No era raro, por lo tanto, que los primeros hombres fueran pocos. Crecieron y crecieron en número hasta superar a los hombres que ya se encontraban en Marte. Los números eran alentadores. Pero los primeros solitarios no tuvieron ese consuelo.
The boy in the bubble, Paul Simon, 1986
These are the days of miracle and wonder
This is the long distance call
The way the camera follows us in slo-mo
The way we look to us all
The way we look to a distant constellation
That's dying in a corner of the sky
These are the days of miracle and wonder
And don't cry baby, don't cry
Don't cry
No hay un manual para mirar al cielo.

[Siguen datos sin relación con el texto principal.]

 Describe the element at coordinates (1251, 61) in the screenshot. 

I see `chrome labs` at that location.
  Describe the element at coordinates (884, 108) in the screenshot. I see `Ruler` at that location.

Está el azul y están los mapas de las nubes con la hermosa bóveda de estrellas en la alta noche. Se nos educa para mirar el suelo y no perder el paso, pero dependemos del techo que nos cubre, cobija y tutela. Ignoro (porque no soy un hombre de fe y mi descreimiento no soporta las metáforas que no comparto) el modo en que los creyentes registran las exploraciones celestes en su disco duro de creyente, que será un alma confiada en que hay otra vida después de ésta y en que los actos que realizamos en los días terrestres son los que nos invitan a los que haremos en los días celestiales. Por eso lo de Marte me parece un triunfo del hombre y de la ciencia con la que araña los misterios del cosmos. No saber qué hay por ahí arriba, en las islas envueltas en niebla del firmamento, en el oscuro infinito sobre el que hemos construído todas las religiones y todos los libros mistéricos, hace que el hombre sea astronauta antes que agrimensor. La tierra que pisamos y aramos, la que nos bendice con sus frutos, con la que enterramos a nuestros muertos y en la que edificamos nuestras casas, no ha dejado de ser nunca un territorio familiar, pero ah el espacio, la biblia del cosmos. El astronauta que todos llevamos dentro se extasía con la posibilidad de que haya otros astronautas hermanos en algún rincón del cielo, como dice la canción de Paul Simon. Que haya en algún punto infinitesimal, a trillones de años luz, no me pidan que sepa lo que digo, una población de alienígenas ( los alienígenas somos nosotros, no crean, todo es cosa de mirar de un lado o de otro) que planee visitarnos en serio, dejándose caer en la Gran Vía como el africano de Radio Futura. O como esto que está amenizando el tórrido agosto olímpico: que hayamos curioseado por Marte, que David Bowie, en su retiro bendito, esté pidiendo royalties. A la nave tenían que haberla llamado Bradbury One. Algo así. Todos somos, en el fondo, piadosos creyentes de la astronomía. La magia es la que mueve el corazón. En la ciencia, en ese batiburrillo de cables y de máquinas carísimas que hurgan las tripas del cosmos, está la religión del futuro. Dios es una fórmula química, seguro.